[Collected data]
----
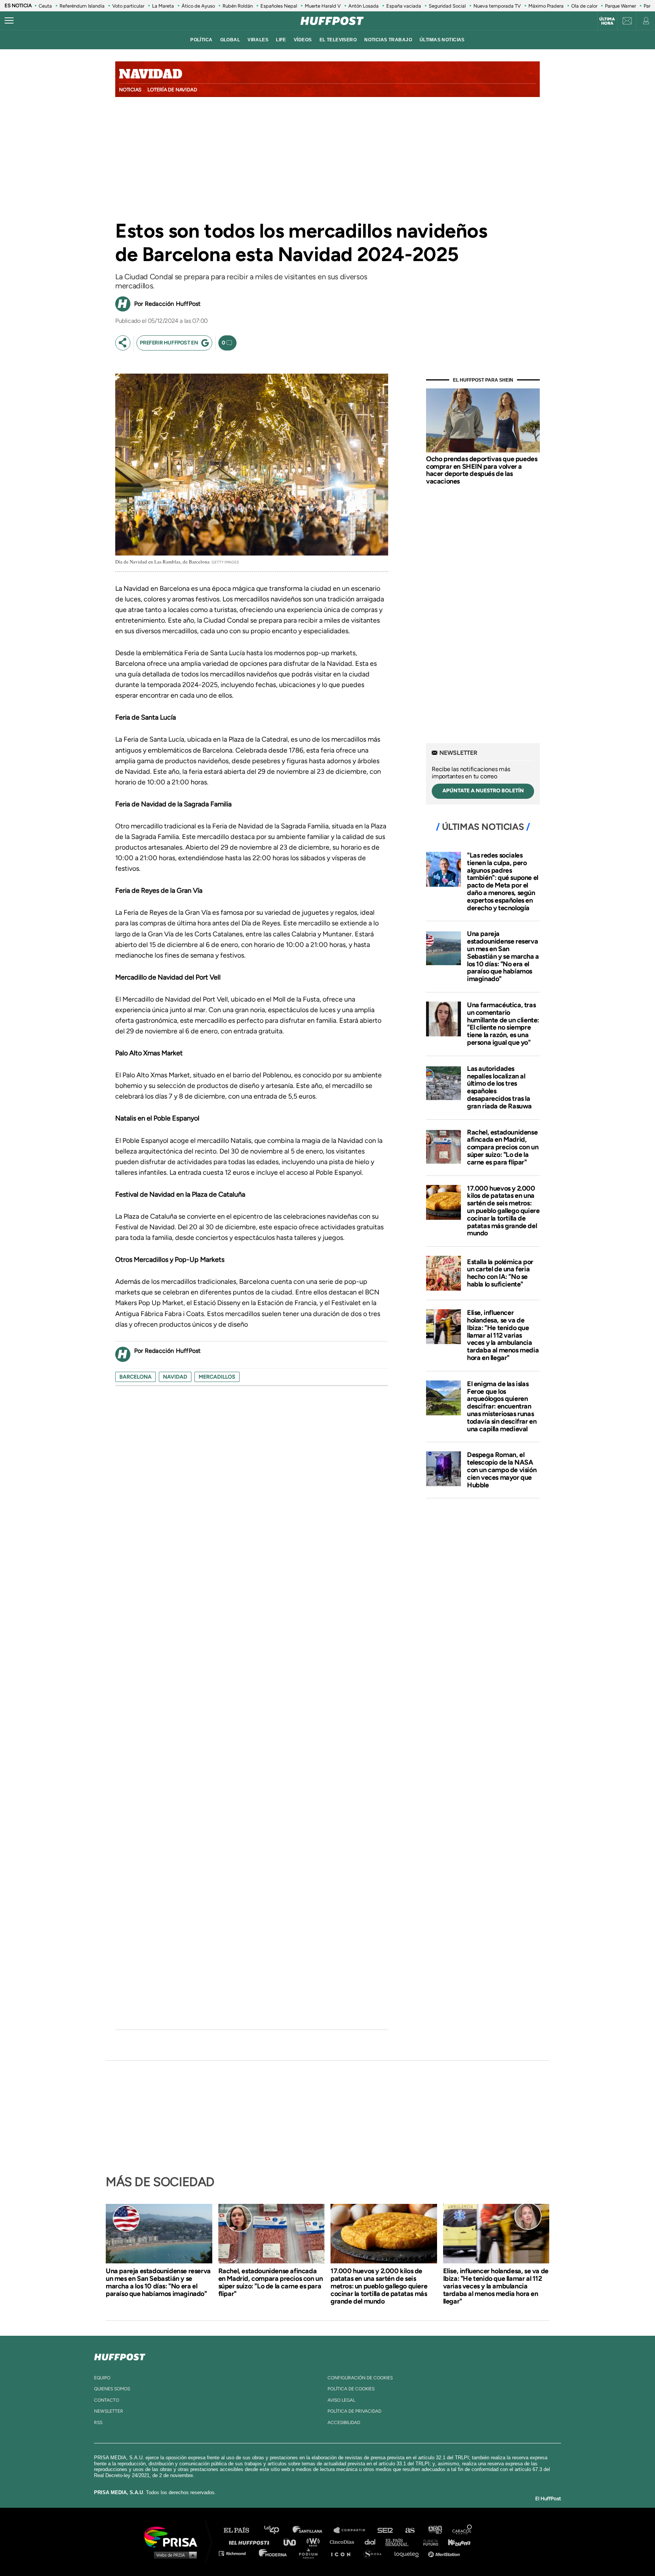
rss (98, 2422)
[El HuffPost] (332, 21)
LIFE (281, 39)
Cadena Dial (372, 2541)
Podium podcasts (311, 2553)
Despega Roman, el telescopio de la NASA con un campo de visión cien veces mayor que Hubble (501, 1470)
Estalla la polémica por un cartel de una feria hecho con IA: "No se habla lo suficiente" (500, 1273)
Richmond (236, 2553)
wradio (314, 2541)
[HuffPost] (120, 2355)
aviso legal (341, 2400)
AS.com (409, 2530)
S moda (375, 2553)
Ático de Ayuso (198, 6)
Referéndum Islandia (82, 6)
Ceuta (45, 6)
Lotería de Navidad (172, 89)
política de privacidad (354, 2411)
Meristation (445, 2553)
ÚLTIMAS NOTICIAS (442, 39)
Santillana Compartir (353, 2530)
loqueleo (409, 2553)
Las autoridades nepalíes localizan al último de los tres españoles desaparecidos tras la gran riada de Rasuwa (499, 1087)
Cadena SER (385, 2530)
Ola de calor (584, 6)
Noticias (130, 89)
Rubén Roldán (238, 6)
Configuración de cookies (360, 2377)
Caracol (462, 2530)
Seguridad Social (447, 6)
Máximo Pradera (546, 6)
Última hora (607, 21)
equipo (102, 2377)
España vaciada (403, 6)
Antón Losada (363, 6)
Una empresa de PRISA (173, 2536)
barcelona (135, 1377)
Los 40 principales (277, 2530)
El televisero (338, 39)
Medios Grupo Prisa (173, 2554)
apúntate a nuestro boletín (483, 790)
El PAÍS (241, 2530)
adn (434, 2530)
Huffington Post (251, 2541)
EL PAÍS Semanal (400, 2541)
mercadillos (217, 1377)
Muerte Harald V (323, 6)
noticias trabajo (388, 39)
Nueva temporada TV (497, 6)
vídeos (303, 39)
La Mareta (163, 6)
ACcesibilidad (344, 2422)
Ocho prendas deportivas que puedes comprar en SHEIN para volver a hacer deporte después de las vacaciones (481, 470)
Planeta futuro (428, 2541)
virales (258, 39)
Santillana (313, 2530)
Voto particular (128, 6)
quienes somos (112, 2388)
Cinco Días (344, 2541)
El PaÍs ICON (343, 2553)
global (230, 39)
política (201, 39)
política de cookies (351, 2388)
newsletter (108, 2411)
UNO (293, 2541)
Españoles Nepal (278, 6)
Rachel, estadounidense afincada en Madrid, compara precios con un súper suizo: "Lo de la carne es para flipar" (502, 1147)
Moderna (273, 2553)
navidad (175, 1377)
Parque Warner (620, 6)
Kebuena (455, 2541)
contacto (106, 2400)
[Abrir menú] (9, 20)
----
### EXERCISE DETAILS
Please set down only the lines from the first line of the records above through the line that has "Planeta futuro (428, 2541)", exactly, and not the pictures.

### ANSWER FOR THIS EXERCISE
rss (98, 2422)
[El HuffPost] (332, 21)
LIFE (281, 39)
Cadena Dial (372, 2541)
Podium podcasts (311, 2553)
Despega Roman, el telescopio de la NASA con un campo de visión cien veces mayor que Hubble (501, 1470)
Estalla la polémica por un cartel de una feria hecho con IA: "No se habla lo suficiente" (500, 1273)
Richmond (236, 2553)
wradio (314, 2541)
[HuffPost] (120, 2355)
aviso legal (341, 2400)
AS.com (409, 2530)
S moda (375, 2553)
Ático de Ayuso (198, 6)
Referéndum Islandia (82, 6)
Ceuta (45, 6)
Lotería de Navidad (172, 89)
política de privacidad (354, 2411)
Meristation (445, 2553)
ÚLTIMAS NOTICIAS (442, 39)
Santillana Compartir (353, 2530)
loqueleo (409, 2553)
Las autoridades nepalíes localizan al último de los tres españoles desaparecidos tras la gran riada de Rasuwa (499, 1087)
Cadena SER (385, 2530)
Ola de calor (584, 6)
Noticias (130, 89)
Rubén Roldán (238, 6)
Configuración de cookies (360, 2377)
Caracol (462, 2530)
Seguridad Social (447, 6)
Máximo Pradera (546, 6)
Última hora (607, 21)
equipo (102, 2377)
España vaciada (403, 6)
Antón Losada (363, 6)
Una empresa de PRISA (173, 2536)
barcelona (135, 1377)
Los 40 principales (277, 2530)
El televisero (338, 39)
Medios Grupo Prisa (173, 2554)
apúntate a nuestro boletín (483, 790)
El PAÍS (241, 2530)
adn (434, 2530)
Huffington Post (251, 2541)
EL PAÍS Semanal (400, 2541)
mercadillos (217, 1377)
Muerte Harald V (323, 6)
noticias trabajo (388, 39)
Nueva temporada TV (497, 6)
vídeos (303, 39)
La Mareta (163, 6)
ACcesibilidad (344, 2422)
Ocho prendas deportivas que puedes comprar en SHEIN para volver a hacer deporte después de las vacaciones (481, 470)
Planeta futuro (428, 2541)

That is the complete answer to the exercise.